++++ Supplied records

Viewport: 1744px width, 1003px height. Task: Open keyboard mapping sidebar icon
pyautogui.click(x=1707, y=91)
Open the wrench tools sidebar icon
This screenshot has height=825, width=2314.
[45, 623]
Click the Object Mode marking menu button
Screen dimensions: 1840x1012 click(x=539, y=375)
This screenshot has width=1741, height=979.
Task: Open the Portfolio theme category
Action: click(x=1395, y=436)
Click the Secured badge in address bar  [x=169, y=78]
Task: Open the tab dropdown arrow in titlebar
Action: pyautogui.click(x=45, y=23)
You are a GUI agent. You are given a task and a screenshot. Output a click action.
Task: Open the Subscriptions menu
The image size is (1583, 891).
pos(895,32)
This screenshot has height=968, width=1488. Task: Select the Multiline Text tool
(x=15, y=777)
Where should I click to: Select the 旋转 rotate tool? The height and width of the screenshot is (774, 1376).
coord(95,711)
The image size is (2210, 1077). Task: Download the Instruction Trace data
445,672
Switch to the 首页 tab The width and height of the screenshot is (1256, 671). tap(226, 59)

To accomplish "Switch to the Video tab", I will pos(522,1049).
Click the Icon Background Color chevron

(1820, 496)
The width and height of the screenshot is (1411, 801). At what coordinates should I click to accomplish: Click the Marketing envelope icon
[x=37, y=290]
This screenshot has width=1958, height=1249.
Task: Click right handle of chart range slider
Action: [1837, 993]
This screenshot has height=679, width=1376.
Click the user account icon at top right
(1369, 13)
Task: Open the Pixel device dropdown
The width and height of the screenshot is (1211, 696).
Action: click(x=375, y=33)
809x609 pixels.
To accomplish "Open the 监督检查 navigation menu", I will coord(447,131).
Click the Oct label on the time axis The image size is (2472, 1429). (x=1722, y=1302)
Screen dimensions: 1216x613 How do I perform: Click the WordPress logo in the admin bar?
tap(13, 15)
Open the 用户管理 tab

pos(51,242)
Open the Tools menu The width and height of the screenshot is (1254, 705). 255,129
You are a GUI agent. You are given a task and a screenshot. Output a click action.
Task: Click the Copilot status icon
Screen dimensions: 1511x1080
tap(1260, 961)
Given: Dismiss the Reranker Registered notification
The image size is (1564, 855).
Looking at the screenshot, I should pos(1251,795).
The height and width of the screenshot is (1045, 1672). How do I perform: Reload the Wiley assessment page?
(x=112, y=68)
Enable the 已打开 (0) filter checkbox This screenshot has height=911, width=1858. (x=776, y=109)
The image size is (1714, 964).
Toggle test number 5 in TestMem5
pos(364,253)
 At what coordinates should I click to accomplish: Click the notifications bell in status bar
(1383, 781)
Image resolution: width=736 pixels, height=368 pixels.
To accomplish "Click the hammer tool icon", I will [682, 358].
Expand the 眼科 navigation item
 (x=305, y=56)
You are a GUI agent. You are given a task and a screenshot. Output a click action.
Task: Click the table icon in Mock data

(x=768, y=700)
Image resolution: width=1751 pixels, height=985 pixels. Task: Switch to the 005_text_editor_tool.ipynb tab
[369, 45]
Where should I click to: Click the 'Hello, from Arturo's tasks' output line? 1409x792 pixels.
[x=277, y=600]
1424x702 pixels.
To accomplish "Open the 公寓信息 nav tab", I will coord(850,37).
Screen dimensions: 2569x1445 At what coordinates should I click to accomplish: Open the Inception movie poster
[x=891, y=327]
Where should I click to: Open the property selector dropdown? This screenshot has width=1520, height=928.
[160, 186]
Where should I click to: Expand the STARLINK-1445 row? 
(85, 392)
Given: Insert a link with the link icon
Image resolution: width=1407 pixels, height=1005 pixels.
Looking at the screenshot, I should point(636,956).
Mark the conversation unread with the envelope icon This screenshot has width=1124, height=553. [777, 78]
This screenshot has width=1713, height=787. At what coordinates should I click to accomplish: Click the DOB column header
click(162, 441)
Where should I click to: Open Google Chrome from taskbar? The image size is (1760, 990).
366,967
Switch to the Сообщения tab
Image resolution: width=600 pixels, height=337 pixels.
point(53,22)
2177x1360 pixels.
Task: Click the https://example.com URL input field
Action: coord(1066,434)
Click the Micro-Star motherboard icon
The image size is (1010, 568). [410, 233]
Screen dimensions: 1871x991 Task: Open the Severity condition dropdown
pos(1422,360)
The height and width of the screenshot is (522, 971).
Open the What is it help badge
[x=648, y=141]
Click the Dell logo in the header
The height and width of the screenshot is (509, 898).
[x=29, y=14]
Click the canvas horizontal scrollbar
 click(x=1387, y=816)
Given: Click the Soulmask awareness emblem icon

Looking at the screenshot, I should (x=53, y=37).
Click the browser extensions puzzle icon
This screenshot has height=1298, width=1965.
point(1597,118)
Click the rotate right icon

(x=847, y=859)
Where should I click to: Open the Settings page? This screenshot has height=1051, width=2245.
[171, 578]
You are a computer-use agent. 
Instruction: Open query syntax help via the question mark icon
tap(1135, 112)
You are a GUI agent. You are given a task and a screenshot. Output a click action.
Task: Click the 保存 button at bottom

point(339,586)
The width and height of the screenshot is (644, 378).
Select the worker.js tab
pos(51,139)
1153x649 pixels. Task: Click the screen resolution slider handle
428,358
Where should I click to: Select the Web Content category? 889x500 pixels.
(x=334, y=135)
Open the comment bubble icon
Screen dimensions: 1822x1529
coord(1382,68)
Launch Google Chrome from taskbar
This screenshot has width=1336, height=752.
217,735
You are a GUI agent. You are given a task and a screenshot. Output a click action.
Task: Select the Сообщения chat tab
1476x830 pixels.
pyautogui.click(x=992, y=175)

++++++++

• Your instructions: "with" is the string to look for; please copy every line of the records above where it appears.

• Your solution:
Given: Insert a link with the link icon
Mark the conversation unread with the envelope icon This screenshot has width=1124, height=553. [777, 78]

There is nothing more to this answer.